> **Text under study**:
• • • •
Showing posts with label Science. Show all posts
Showing posts with label Science. Show all posts

Tuesday, March 28, 2023

Father David a Basque Priest in China



The reputation of Father David is essentially due to a few great discoveries such as that of the Giant Panda

Jean Pierre Armand David was the third son and child of Rosalie Halsouet and Fructueux Dominique Genie David. He was born 7th September, 1826 In Espelette, Basque Country. His elder brothers were Joseph (doctor and, later on, the mayor of Espelette ) and Louis ( a pharmacist and, also later on, the mayor of the nearby town of Hasparren). His younger sister, Leone, married, becoming Mrs Berho, and continued to live in Espelette. All Armand’s family predeceased him. They were from the French Basque region of Espelette, near Bayonne, in the Pyrenées, almost on the shore of the Bay of Biscay.
• • • •
(Entries from a data collection)
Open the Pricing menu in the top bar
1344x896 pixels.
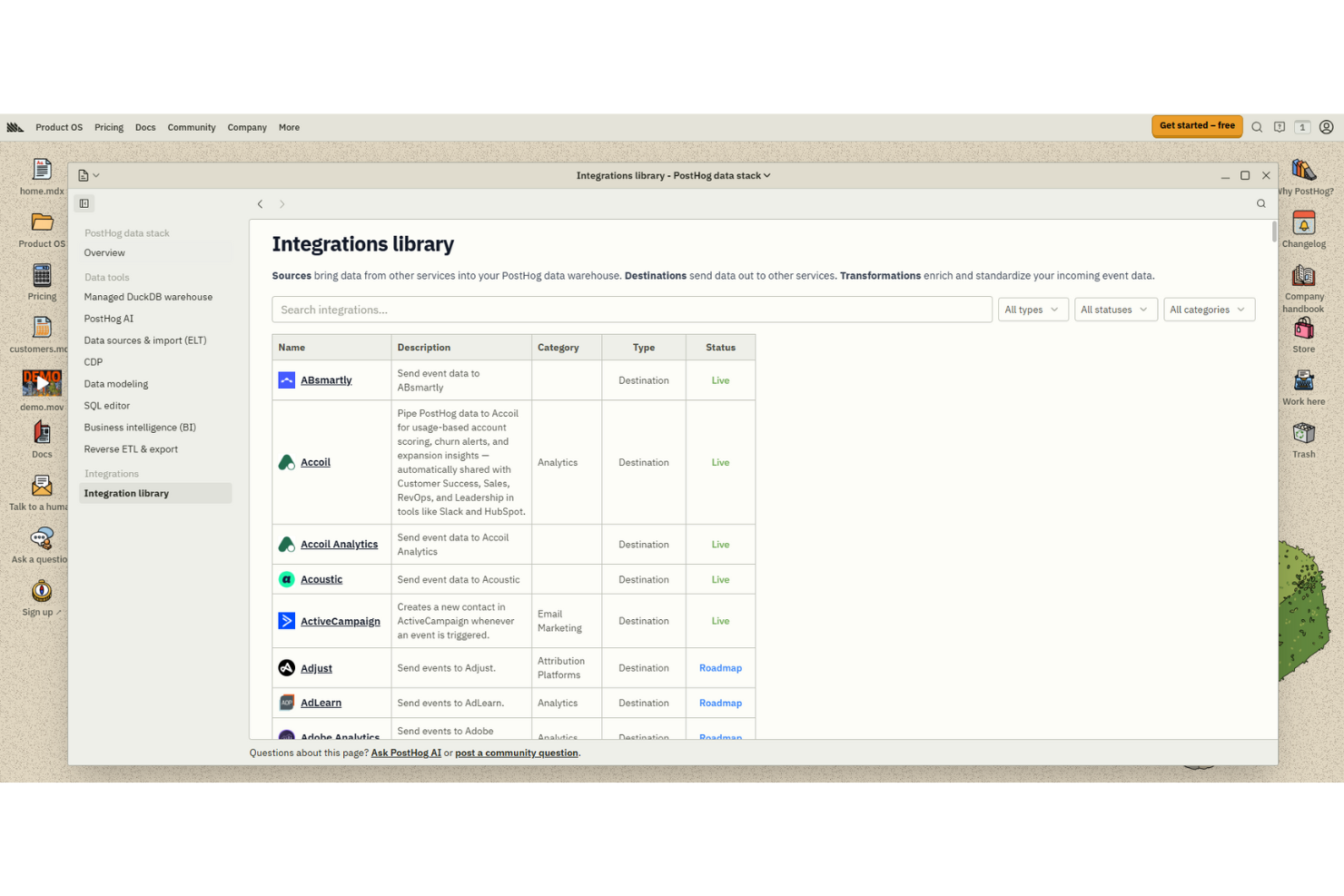tap(108, 127)
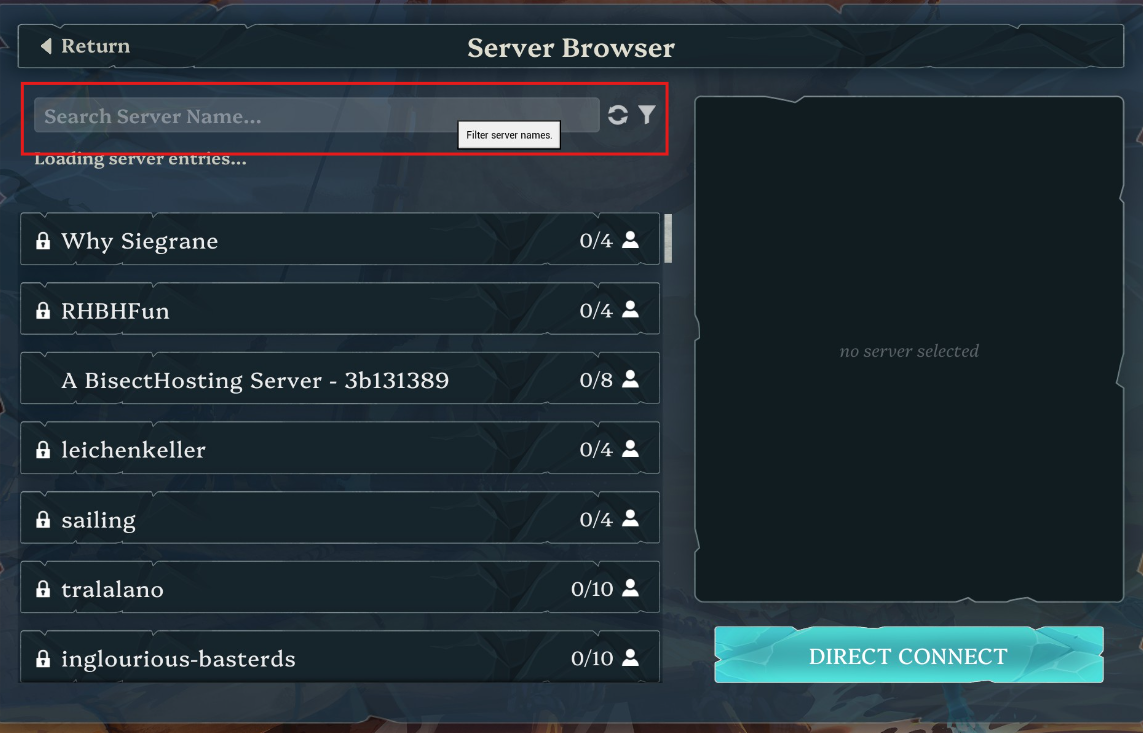The height and width of the screenshot is (733, 1143).
Task: Click the lock icon beside RHBHFun
Action: 43,310
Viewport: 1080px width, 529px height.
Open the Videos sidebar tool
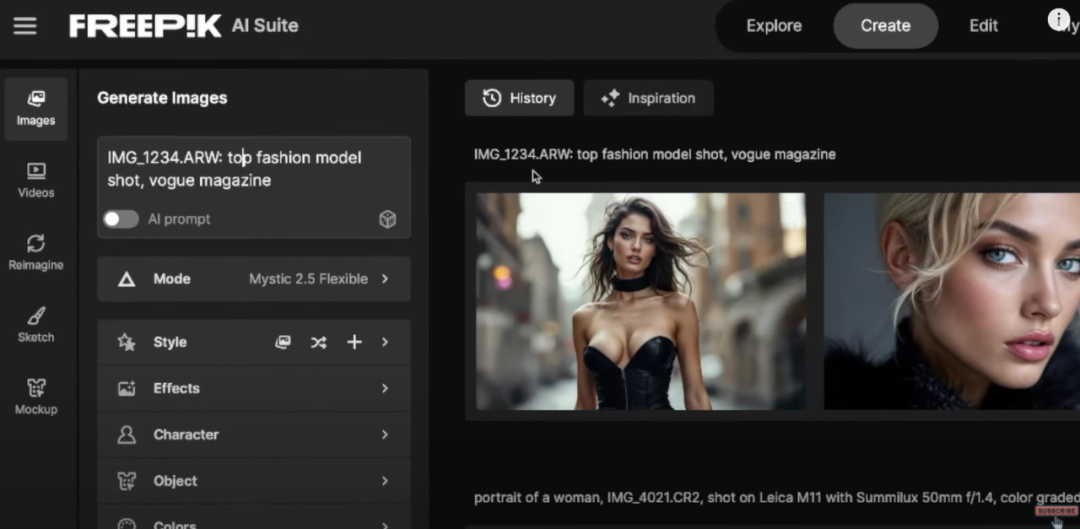point(36,180)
• • • •
> **Problem details**:
According to the text on Father David, what is his reputation essentially due to?

> **Result below**:
His reputation is essentially due to a few great discoveries, such as that of the Giant Panda.